Recorded data
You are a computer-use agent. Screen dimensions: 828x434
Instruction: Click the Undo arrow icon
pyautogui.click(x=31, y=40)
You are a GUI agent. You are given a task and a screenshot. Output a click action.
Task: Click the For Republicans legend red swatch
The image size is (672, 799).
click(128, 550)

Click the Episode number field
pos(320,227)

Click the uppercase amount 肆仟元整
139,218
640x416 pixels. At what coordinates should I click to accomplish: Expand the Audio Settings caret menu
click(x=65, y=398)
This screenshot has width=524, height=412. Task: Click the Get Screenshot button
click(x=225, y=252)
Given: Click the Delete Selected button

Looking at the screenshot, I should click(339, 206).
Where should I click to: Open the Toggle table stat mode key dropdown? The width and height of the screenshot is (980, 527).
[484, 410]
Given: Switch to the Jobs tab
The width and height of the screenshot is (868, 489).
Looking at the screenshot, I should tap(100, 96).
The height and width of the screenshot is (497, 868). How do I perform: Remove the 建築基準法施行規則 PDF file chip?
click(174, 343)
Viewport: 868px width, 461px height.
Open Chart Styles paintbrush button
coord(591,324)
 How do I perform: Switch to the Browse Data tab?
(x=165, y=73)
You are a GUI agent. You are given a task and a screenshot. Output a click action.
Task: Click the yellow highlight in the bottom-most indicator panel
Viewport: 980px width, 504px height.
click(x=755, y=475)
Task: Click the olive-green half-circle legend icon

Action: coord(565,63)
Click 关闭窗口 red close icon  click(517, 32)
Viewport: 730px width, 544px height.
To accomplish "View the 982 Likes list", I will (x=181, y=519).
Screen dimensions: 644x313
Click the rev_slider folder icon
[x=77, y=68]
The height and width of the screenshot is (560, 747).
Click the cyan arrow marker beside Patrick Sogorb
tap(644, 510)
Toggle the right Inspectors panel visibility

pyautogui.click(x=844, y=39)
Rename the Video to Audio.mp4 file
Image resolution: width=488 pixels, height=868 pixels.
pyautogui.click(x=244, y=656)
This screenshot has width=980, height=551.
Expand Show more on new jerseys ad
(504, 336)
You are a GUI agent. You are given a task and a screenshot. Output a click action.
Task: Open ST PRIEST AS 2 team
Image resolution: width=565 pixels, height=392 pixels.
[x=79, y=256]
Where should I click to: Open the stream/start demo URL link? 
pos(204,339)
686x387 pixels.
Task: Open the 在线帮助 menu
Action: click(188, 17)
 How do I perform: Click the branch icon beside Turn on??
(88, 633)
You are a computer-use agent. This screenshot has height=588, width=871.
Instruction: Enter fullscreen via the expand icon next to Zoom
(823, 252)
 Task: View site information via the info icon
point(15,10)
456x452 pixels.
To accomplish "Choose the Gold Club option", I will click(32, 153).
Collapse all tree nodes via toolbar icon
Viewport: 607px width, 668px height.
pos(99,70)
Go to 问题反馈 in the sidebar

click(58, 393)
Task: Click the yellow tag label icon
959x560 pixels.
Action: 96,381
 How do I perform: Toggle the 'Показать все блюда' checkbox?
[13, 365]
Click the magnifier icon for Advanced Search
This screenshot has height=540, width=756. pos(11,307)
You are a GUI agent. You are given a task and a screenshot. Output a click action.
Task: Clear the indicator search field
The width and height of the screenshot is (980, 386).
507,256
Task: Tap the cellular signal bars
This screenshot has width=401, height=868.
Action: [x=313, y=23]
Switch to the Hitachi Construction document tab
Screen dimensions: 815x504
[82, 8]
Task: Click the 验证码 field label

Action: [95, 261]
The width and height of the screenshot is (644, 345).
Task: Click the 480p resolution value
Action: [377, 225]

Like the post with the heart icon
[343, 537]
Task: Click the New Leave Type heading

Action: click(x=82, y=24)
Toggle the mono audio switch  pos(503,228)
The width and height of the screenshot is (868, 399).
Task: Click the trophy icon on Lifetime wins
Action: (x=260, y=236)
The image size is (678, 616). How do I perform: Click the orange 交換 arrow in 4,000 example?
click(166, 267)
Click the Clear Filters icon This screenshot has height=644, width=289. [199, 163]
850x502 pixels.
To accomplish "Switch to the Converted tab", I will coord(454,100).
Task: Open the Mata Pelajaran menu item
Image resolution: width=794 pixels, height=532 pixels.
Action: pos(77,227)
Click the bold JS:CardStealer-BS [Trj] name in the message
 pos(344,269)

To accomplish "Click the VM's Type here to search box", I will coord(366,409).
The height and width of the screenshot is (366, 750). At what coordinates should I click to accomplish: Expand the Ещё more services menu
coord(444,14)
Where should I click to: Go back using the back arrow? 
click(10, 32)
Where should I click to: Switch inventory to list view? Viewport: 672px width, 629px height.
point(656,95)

* Description of the task:
Scan the lines above for "640x416 pixels. At" and for "The height and width of the screenshot is (560, 747).". Repeat exactly the line holding each of them and every line in between.

* Solution to the exercise:
640x416 pixels. At what coordinates should I click to accomplish: Expand the Audio Settings caret menu
click(x=65, y=398)
This screenshot has width=524, height=412. Task: Click the Get Screenshot button
click(x=225, y=252)
Given: Click the Delete Selected button

Looking at the screenshot, I should click(339, 206).
Where should I click to: Open the Toggle table stat mode key dropdown? The width and height of the screenshot is (980, 527).
[484, 410]
Given: Switch to the Jobs tab
The width and height of the screenshot is (868, 489).
Looking at the screenshot, I should tap(100, 96).
The height and width of the screenshot is (497, 868). How do I perform: Remove the 建築基準法施行規則 PDF file chip?
click(174, 343)
Viewport: 868px width, 461px height.
Open Chart Styles paintbrush button
coord(591,324)
 How do I perform: Switch to the Browse Data tab?
(x=165, y=73)
You are a GUI agent. You are given a task and a screenshot. Output a click action.
Task: Click the yellow highlight in the bottom-most indicator panel
Viewport: 980px width, 504px height.
click(x=755, y=475)
Task: Click the olive-green half-circle legend icon

Action: coord(565,63)
Click 关闭窗口 red close icon  click(517, 32)
Viewport: 730px width, 544px height.
To accomplish "View the 982 Likes list", I will (x=181, y=519).
Screen dimensions: 644x313
Click the rev_slider folder icon
[x=77, y=68]
The height and width of the screenshot is (560, 747).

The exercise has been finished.